• **EXTRACT TO READ**:
Create a MultitaskRegressor.

In addition to the following arguments, this class also accepts all the keywork arguments from TensorGraph.

Parameters:
  • n_tasks (int) – number of tasks
  • n_features (int) – number of features
  • layer_sizes (list) – the size of each dense layer in the network. The length of this list determines the number of layers.
  • weight_init_stddevs (list or float) – the standard deviation of the distribution to use for weight initialization of each layer. The length of this list should equal len(layer_sizes)+1. The final element corresponds to the output layer. Alternatively this may be a single value instead of a list, in which case the same value is used for every layer.
  • bias_init_consts (list or float) – the value to initialize the biases in each layer to. The length of this list should equal len(layer_sizes)+1. The final element corresponds to the output layer. Alternatively this may be a single value instead of a list, in which case the same value is used for every layer.
  • weight_decay_penalty (float) – the magnitude of the weight decay penalty to use
  • weight_decay_penalty_type (str) – the type of penalty to use for weight decay, either ‘l1’ or ‘l2’
  • dropouts (list or float) – the dropout probablity to use for each layer. The length of this list should equal len(layer_sizes). Alternatively this may be a single value instead of a list, in which case the same value is used for every layer.
  • activation_fns (list or object) – the Tensorflow activation function to apply to each layer. The length of this list should equal len(layer_sizes). Alternatively this may be a single value instead of a list, in which case the same value is used for every layer.
  • uncertainty (bool) – if True, include extra outputs and loss terms to enable the uncertainty in outputs to be predicted
  • residual (bool) – if True, the model will be composed of pre-activation residual blocks instead of a simple stack of dense layers.
compute_saliency(X)[source]

Compute the saliency map for an input sample.

This computes the Jacobian matrix with the derivative of each output element with respect to each input element. More precisely,

  • If this model has a single output, it returns a matrix of shape (output_shape, input_shape) with the derivatives.

• **THE TASKS**:
1. Answer these questions using the MultitaskRegressor documentation.
(a) Which two types of penalty may weight_decay_penalty_type specify?
(b) What length should the dropouts list have?
(c) What matrix does compute_saliency compute?
2. State whether each statement agrees with the MultitaskRegressor documentation. Support each answer with the decisive words from the documentation.
(a) The weight_init_stddevs list should have the same length as layer_sizes.
(b) Setting residual to True builds the model from pre-activation residual blocks.
(c) The n_tasks argument is a float.
3. Update the passage of the MultitaskRegressor documentation starting at "Compute the saliency" and ending at "with the derivatives.", replacing "single output" with "one output".

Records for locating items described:
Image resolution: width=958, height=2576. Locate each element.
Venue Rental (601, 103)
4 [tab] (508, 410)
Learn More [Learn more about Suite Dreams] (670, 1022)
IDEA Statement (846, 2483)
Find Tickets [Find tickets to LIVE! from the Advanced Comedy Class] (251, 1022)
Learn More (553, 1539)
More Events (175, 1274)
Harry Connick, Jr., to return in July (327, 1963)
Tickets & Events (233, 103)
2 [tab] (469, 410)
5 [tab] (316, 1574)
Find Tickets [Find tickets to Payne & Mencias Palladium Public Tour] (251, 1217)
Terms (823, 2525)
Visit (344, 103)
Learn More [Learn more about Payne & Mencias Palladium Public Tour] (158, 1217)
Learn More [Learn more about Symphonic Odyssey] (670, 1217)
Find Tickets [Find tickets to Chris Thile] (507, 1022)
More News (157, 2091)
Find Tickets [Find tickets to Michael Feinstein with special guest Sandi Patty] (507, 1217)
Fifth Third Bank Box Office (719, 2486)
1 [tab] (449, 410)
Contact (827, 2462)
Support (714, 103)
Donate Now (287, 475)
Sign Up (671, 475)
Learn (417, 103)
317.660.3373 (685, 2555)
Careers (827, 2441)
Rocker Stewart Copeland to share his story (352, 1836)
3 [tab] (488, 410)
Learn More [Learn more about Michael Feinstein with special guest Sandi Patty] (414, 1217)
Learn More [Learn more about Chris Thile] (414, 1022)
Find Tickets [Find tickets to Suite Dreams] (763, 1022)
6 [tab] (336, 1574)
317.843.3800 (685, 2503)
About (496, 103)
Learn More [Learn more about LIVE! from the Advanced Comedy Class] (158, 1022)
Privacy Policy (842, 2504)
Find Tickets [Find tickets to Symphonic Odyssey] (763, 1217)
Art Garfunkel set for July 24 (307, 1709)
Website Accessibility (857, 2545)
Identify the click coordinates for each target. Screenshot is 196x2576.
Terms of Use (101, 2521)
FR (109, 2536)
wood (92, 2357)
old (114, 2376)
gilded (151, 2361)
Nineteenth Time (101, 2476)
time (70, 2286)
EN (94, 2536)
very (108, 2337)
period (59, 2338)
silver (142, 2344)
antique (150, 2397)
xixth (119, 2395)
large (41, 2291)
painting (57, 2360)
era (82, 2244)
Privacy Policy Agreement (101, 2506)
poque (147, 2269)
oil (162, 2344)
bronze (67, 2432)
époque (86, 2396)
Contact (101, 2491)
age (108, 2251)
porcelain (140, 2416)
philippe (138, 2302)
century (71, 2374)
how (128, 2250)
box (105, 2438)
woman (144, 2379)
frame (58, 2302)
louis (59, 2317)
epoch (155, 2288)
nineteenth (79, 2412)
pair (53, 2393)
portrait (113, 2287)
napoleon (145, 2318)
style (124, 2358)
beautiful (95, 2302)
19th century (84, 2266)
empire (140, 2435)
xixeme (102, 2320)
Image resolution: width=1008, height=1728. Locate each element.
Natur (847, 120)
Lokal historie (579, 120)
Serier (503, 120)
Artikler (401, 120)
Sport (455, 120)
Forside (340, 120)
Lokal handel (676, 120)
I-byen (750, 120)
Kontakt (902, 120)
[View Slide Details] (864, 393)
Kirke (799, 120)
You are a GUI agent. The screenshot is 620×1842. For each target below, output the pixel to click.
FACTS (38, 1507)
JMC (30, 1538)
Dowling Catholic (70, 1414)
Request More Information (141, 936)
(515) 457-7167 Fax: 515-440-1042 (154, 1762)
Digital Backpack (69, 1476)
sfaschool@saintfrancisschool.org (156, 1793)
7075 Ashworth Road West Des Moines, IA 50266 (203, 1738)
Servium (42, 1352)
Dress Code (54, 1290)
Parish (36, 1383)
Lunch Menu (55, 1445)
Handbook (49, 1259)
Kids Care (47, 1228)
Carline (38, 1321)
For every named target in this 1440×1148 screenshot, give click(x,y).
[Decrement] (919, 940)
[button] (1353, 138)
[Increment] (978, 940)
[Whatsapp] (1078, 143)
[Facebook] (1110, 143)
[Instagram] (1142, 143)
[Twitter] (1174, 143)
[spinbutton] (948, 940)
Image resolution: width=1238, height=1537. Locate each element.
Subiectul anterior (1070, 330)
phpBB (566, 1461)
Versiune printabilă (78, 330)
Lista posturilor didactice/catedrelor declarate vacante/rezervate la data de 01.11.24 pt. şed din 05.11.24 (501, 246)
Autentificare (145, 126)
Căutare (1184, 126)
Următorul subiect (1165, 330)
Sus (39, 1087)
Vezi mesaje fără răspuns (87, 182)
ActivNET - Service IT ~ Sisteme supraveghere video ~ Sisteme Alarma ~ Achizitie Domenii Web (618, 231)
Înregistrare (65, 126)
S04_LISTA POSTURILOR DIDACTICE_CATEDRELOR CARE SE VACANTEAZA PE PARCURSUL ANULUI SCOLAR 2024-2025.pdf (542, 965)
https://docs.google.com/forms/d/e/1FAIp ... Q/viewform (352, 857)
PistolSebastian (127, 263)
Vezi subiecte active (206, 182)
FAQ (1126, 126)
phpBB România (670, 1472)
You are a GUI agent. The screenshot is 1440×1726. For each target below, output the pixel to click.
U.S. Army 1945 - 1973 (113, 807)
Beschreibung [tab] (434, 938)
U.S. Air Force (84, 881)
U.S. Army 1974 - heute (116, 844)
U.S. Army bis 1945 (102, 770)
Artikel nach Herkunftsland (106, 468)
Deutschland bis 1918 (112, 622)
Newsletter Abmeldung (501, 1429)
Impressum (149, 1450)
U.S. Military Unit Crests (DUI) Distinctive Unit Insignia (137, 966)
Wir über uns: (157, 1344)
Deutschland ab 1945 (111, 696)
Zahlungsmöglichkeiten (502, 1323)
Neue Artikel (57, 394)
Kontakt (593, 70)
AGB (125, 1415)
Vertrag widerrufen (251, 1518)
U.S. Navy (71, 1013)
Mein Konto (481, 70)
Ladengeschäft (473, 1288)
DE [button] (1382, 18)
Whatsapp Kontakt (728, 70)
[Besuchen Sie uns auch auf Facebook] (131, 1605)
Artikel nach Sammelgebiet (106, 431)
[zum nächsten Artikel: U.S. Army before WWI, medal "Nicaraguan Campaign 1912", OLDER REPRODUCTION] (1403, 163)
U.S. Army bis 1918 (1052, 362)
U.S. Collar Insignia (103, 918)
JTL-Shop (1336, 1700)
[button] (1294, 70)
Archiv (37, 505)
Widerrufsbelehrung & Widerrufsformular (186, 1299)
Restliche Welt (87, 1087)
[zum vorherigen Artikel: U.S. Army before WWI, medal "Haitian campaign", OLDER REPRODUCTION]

• **RESPONSES PER TASK**:
1.
(a) ‘l1’ or ‘l2’
(b) len(layer_sizes)
(c) The Jacobian matrix, with the derivative of each output element with respect to each input element

2.
(a) No: "The length of this list should equal len(layer_sizes)+1."
(b) Yes: "if True, the model will be composed of pre-activation residual blocks instead of a simple stack of dense layers."
(c) No: "n_tasks (int) – number of tasks"

3.
Compute the saliency map for an input sample.

This computes the Jacobian matrix with the derivative of each output element with respect to each input element. More precisely,

  • If this model has a one output, it returns a matrix of shape (output_shape, input_shape) with the derivatives.